Mais les fausses routes, d’abord. Renoncer au pouvoir de nommer est la première, qu’il s’agisse d’opérer un déplacement du pouvoir exécutif vers le Parlement, de faire appel à des comités d’experts, ou, comme avec le Csa, de s’en remettre à une autorité administrative indépendante. Car quand le choix des dirigeants des institutions est, en termes de politique publique, si important, y renoncer, c’est renoncer au pouvoir politique ; c’est renoncer à conduire une politique publique. Quant à la seconde fausse bonne idée, c’est le principe de la publicité à toutes les étapes du processus de nomination, qui va jusqu’à évoquer la possibilité de filmer les auditions. Mais pour en faire quoi : une nomination par sondage ? une destitution par tribunal populaire interposé ? un pouvoir confié à la presse, toujours si prompte à juger ? Ces routes sont mauvaises parce qu’elles reviennent à admettre que le pouvoir politique n’est pas digne et alimentent donc son discrédit plutôt qu’elles ne nous en guérissent ; elles sont mauvaises parce que, et l’histoire récente en témoigne, elles ne permettent jamais d’apaiser les nominations et sont donc des impasses.

Il ne s’agit bien sûr pas d’être naïf. Le temps démocratique ne se limite pas – et de moins en moins – à celui des élections. Et ses exigences sont, heureusement, plus denses. De la transparence, il en faut donc, évidemment. Mais aux moments clés, c’est-à-dire avant tout sur la méthode et in fine sur la justification du choix. Une attention réelle portée aux personnes, il en faut aussi, cela va de soi. Mais à la personne appréhendée sous l’angle professionnel : ce qui comprend son envie, son appétence pour la fonction, mais bien sûr son expérience et ses compétences. Enfin, un discours sur l’institution dont il est question, nous l’attendons tous, c’est encore une évidence : qu’il s’agisse de l’énoncer en amont de la procédure de nomination, ou à tout le moins de se mettre d’accord sur un projet avec l’impétrant avant de le nommer.

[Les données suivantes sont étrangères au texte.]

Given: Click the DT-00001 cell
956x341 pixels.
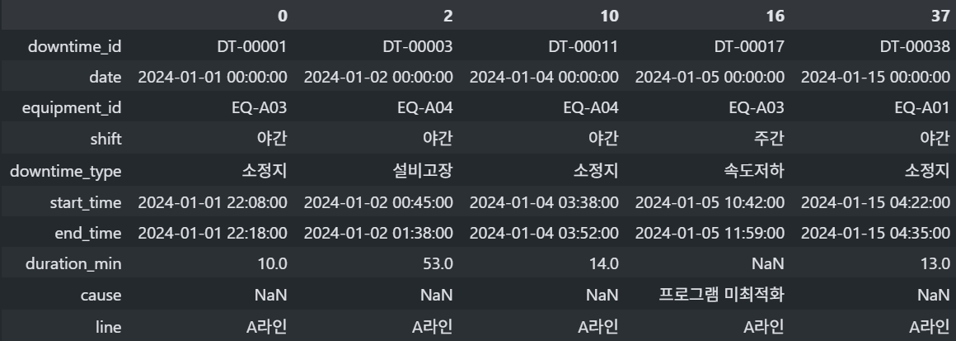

Des évidences, donc. Dont on s’étonne qu’on ne puisse pas les énoncer. Comme le symbole d’une démocratie malade qui est une démocratie silencieuse. On n’empêchera sans doute jamais une nomination de susciter une forme d’excitation, parfois malsaine, et en tout cas des commentaires. C’est aussi une évidence, en forme de ressort psychologique banal. Mais la bonne voie ne pourrait-elle être celle de la revendication ? Revendiquer le pouvoir de nommer, l’exercer en respectant les personnes et dire l’avenir que l’on veut écrire pour les institutions. La démocratie suppose que l’on s’exprime.